Ein möglicher Kulturschock, so Levy, sei Teil des künstlerischen Forschens. «Natürlich gibt es den Kulturschock. Doch dieser Schock kann für einen Künstler sehr positiv auswirken. Er kann dazu führen, die Art der Arbeit zu überdenken.»
Für Levy ist die interkulturelle Zusammenarbeit zwischen der Schweiz und anderen Ländern so bedeutend wie diejenige Zusammenarbeit und Hilfe, welche die Schweiz traditionellerweise leistet.
Das Projekt wird denn auch vom Bundesamt für Kultur und der Kulturstiftung Pro Helvetia unterstützt.
Kunst für Verständnis
Die Wichtigkeit der Austausch-Programme betont auch Mark Bundi, ein Schweizer Maler, der in verschiedenen Ateliers im Ausland gearbeitet hat. So erinnert er sich an das herzliche Willkommen, das er während seines 6-monatigen Aufenthaltes in der bulgarischen Hauptstadt Sofia erfahren hat: «Die Kunstszene empfing mich sehr offen, was absolut anders ist als die Situation in der Schweiz. Hier sind wir alle immer sehr beschäftigt und haben keine Zeit, weil wir dem Geld nachrennen.»
Wenn Kunst ein Schlüssel sei, um eine Gesellschaft zu verstehen, argumentiert Bundi, so könnten Austausch-Programme einerseits den Künstlern eine neue Perspektive geben. Andererseits würden die Künstler ihre temporäre Umgebung verändern.

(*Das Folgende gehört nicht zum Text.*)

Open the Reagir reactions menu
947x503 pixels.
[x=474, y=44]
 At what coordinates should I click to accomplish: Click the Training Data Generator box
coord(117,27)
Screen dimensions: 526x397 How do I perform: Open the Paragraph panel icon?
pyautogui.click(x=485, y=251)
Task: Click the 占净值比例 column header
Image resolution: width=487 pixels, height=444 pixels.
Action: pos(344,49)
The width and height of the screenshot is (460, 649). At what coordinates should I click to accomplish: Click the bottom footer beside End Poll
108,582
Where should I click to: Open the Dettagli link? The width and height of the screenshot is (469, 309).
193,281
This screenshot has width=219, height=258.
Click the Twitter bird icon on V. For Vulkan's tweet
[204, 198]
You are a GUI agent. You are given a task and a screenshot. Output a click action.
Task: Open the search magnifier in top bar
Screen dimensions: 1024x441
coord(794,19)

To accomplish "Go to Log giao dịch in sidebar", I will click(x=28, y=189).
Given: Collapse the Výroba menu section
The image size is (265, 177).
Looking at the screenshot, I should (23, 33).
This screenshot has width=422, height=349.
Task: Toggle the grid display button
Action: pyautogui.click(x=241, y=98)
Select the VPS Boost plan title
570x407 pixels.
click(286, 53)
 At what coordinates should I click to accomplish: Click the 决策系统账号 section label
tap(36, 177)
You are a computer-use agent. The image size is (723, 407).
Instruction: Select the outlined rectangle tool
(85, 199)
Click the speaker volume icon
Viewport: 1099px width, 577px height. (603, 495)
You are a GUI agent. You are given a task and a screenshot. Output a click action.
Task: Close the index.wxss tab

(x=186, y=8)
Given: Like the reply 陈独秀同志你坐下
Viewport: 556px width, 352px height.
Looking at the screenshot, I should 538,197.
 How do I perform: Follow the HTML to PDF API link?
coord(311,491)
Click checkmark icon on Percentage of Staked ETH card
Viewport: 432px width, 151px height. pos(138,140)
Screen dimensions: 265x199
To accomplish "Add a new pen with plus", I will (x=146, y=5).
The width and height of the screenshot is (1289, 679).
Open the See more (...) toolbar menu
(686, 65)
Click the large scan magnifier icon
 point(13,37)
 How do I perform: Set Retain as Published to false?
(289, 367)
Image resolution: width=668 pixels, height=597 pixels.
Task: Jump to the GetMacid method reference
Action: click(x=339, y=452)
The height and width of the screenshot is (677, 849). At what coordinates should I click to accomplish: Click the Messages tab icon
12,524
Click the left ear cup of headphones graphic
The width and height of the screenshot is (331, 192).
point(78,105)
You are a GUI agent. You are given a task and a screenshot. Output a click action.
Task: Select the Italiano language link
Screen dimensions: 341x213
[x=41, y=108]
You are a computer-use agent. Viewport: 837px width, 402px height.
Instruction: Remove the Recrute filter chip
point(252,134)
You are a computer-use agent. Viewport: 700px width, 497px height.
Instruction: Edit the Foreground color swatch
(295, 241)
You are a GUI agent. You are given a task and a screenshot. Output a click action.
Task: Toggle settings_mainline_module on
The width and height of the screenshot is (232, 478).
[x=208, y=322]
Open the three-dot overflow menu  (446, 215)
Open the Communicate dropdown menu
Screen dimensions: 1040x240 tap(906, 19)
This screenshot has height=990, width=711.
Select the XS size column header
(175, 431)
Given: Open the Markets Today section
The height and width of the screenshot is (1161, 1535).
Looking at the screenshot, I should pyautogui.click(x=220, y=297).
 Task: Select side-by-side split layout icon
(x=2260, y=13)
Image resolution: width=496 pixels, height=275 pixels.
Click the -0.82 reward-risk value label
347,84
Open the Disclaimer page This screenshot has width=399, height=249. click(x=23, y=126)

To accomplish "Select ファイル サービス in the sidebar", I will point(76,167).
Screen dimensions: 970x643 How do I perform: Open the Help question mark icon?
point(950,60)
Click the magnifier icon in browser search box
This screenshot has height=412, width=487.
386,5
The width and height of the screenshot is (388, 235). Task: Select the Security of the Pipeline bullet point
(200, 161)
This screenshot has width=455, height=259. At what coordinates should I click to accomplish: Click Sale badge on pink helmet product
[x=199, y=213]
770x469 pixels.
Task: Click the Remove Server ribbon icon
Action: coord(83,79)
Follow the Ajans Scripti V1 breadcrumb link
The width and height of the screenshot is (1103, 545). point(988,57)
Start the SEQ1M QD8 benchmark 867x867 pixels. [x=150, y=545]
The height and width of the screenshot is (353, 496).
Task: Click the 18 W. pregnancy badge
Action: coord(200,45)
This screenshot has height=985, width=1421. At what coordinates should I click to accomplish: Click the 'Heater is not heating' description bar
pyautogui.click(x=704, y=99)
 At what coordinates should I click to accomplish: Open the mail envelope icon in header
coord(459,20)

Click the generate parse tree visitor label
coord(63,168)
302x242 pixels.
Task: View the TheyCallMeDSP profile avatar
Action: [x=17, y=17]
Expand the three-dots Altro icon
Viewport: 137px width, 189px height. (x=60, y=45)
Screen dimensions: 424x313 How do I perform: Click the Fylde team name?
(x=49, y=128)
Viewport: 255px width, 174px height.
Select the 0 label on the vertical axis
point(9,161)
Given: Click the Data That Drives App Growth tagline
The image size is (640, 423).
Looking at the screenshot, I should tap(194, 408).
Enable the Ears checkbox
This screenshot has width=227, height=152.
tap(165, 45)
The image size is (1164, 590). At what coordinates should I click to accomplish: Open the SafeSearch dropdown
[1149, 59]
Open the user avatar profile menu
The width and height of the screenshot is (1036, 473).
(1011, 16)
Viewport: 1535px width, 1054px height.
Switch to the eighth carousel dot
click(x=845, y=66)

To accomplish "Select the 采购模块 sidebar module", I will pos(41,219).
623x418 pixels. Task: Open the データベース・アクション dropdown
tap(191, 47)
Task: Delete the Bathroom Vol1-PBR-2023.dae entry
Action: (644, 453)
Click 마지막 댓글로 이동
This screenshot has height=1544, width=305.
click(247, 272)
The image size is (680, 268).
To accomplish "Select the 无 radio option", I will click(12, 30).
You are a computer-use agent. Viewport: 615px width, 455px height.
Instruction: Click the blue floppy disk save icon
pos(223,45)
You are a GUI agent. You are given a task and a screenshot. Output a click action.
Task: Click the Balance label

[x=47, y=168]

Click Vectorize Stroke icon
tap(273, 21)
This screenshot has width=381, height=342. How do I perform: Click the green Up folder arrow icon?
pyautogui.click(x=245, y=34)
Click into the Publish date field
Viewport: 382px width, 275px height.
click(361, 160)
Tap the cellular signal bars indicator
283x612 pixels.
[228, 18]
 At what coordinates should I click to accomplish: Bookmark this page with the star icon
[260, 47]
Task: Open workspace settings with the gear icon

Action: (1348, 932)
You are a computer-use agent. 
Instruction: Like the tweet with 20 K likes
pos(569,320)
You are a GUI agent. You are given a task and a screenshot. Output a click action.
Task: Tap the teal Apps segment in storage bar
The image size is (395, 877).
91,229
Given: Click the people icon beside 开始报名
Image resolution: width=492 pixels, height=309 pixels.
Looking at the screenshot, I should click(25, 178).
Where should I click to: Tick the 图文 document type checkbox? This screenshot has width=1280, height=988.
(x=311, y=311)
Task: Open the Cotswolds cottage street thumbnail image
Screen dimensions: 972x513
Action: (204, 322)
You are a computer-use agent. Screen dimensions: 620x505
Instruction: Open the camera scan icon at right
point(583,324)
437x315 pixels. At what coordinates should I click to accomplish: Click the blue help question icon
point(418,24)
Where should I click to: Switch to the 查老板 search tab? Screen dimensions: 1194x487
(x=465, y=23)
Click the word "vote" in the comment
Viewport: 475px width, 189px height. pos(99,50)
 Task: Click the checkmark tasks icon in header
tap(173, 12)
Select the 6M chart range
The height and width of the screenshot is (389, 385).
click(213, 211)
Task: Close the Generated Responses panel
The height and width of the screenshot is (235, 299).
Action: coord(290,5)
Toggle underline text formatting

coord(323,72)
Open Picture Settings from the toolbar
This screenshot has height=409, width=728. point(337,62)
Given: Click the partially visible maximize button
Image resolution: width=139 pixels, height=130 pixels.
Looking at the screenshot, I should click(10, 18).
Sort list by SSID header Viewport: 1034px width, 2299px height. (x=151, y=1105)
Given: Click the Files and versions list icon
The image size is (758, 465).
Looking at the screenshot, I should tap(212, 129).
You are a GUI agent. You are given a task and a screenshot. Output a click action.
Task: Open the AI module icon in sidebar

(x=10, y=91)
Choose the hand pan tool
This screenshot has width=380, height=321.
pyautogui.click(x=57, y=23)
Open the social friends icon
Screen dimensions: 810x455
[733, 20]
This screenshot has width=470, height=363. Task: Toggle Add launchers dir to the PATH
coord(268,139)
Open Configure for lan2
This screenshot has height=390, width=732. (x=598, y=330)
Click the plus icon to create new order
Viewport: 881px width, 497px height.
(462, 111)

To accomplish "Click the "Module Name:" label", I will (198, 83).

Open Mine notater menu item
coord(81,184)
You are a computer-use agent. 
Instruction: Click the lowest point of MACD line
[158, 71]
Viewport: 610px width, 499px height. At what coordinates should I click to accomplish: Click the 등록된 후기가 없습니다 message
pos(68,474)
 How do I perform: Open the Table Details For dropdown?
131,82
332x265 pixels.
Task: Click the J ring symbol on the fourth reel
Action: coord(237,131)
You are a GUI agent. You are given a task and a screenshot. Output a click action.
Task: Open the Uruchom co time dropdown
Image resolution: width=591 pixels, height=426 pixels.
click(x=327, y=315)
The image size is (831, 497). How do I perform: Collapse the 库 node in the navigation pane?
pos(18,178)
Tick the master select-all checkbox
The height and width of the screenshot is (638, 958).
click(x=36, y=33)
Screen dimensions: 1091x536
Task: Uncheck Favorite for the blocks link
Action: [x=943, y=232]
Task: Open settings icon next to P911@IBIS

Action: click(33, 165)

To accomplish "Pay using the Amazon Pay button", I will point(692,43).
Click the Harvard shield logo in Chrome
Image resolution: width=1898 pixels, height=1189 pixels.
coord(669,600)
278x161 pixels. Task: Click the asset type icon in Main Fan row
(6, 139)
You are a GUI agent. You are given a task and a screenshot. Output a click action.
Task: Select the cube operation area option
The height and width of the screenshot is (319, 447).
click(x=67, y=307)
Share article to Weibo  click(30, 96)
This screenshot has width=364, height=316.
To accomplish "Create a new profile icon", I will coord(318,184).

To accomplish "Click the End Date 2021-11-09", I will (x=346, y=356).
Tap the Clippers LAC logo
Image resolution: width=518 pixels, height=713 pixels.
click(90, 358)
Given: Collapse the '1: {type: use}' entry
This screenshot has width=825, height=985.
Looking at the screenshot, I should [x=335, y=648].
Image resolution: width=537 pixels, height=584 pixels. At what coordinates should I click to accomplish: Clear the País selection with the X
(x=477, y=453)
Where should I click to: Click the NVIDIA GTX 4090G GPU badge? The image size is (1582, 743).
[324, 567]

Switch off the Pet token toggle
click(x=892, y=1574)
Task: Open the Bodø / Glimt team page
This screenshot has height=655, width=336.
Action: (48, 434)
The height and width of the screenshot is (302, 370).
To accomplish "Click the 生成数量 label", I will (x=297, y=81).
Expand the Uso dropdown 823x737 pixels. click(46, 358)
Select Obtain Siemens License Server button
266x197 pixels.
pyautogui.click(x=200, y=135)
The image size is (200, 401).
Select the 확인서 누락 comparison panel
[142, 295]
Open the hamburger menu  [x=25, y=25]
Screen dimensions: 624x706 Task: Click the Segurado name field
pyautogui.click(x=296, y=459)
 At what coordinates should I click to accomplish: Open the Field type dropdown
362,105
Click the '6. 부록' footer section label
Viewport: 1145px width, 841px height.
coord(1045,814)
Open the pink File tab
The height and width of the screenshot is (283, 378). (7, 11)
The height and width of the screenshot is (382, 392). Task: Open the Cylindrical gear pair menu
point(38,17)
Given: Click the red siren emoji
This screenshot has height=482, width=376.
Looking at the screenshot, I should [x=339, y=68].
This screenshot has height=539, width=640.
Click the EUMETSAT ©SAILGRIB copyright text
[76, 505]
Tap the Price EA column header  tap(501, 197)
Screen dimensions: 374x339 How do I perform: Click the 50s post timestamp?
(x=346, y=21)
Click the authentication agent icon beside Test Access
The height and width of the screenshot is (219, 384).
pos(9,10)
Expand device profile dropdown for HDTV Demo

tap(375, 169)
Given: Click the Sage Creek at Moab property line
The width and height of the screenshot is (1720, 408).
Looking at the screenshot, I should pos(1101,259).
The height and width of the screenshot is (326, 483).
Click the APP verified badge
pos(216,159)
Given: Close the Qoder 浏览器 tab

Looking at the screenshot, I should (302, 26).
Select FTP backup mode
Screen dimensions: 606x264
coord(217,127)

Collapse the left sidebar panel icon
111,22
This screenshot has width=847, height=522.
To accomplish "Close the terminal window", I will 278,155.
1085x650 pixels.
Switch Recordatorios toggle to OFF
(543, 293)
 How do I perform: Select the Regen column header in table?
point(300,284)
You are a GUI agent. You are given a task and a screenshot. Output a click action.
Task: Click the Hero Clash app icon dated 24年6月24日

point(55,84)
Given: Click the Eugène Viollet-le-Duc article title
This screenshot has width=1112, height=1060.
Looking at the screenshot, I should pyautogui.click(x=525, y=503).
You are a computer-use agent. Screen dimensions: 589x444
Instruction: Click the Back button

Seine Theorie ergänzt Bundi mit der aktuellen Situation nach den Terroranschlägen in Manhattan: «Wenn in diesen Tagen ein Künstler in ein islamisches Land geht, wird er sich wahrscheinlich mit der Kultur auseinandersetzen und zu Schlussfolgerungen kommen, die tiefer gehen, als die generellen Schlussfolgerungen der Zeitungen.»